I have 2 (for presentation simplified) Dataframes:
table1_id | lat | long | table2_id |
---|---|---|---|
1 | 5.5 | 45.5 | |
2 | 5.2 | 50.2 | |
3 | 8.9 | 49.7 |
table2_id | lat | long |
---|---|---|
1 | 5.0 | 47.2 |
2 | 8.5 | 22.5 |
3 | 2.1 | 33.3 |
Table1 has >40000 rows. Table2 has 3000 rows.
What I want is to find the table2_id for each item in table 1 which has the shortest distance to its location using latitude/longitude and for the distance calculation I am using geopy.distance.
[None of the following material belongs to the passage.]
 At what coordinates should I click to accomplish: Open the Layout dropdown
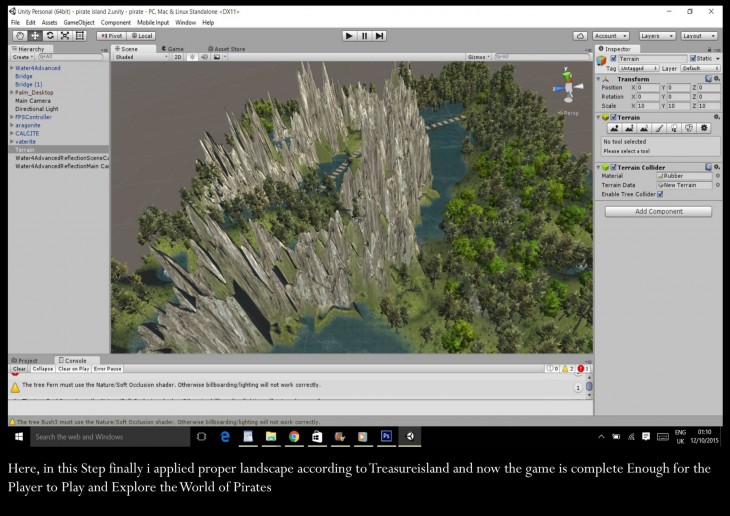pos(698,35)
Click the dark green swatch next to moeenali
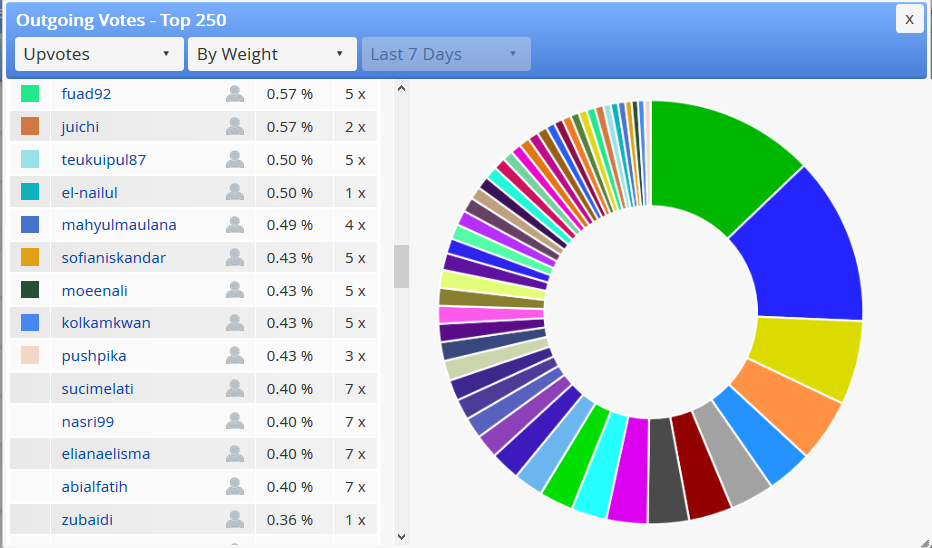932x548 pixels. [x=30, y=289]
To do this the slow way is to iterate over each coordinate in table1 and for each of those iterate over all rows of table 2 to find the minimum. Which is very slow using DataFrame.iterrows() or DataFrame.apply.
Would look somewhat like that:
for idx, row in table1_df.iterrows():
location1 = (row["lat"], row["long"])
min_table2id = 0
min_distance = 9999999
for idx2, row2 in table2_df.iterrows():
location2 = (row2["lat"], row2["long"])
distance = geopy.distance.geodesic(location1, location2).km
if distance < min_distance:
min_distance = distance
min_table2id = row2[table2_id]
row[table2_id] = min_table2id
I've only done simple things over smaller dataset where speed was never a problem, but this is going for minutes, which was somewhat expected by those 2 for loops over that large of a table.
I am not too familiar with vectorization (only used it to manipulate single columns in a dataframe) and was wondering if there is a good way to vectorize this, or speed it up in another way. Thanks!
As far as I understand, the geodesic
function does not support vectorization. Therefore, you need to implement the distance calculation function for coordinate vectors yourself. Fortunately, there are many such implementations.
Here is a very simple implementation. Here is a complete example of the solution to your question. I have created two dataframes with the dimensions you provided.
import pandas as pd
import numpy as np
df1 = pd.DataFrame({'df1_id':range(40_000), 'lat':np.random.uniform(-10, 10, size=40_000), 'lon':np.random.uniform(-10, 10, size=40_000)})
df1['df2_id'] = np.nan
df2 = pd.DataFrame({'df2_id':range(3000), 'lat':np.random.uniform(-10, 10, size=3000), 'lon':np.random.uniform(-10, 10, size=3000)})
def haversine(lon1, lat1, lon2, lat2):
lon1, lat1, lon2, lat2 = np.radians([lon1, lat1, lon2, lat2])
dlon = lon2 - lon1
dlat = lat2 - lat1
haver_formula = np.sin(dlat/2)**2 + np.cos(lat1) * np.cos(lat2) * np.sin(dlon/2)**2
r = 6371 #6371 for distance in KM for miles use 3958.756
dist = 2 * r * np.arcsin(np.sqrt(haver_formula))
return dist
def foo(row, table2_df):
size = table2_df.shape[0]
distances = haversine([row[1]]*size,[row[0]]*size, table2_df.lon.values, table2_df.lat.values)
return table2_df.iloc[np.argmin(distances), 0]
%%timeit
df1[['lat', 'lon']].apply(foo, axis=1, args=(df2,))
Out:
14 s ± 251 ms per loop (mean ± std. dev. of 7 runs, 1 loop each)
You can also parallelize the apply method using the parallel-pandas library. It's very simple and doesn't require you to rewrite your code.
# pip install parallel-pandas
from parallel_pandas import ParallelPandas
ParallelPandas.initialize(disable_pr_bar=True)
# p_apply is parallel analogue of apply method
%%timeit
df1[['lat', 'lon']].p_apply(foo, axis=1, args=(df2,))
Out:
1.79 s ± 75.5 ms per loop (mean ± std. dev. of 7 runs, 1 loop each)
Thus, the total time takes just over a second. I hope this is acceptable to you. Good luck!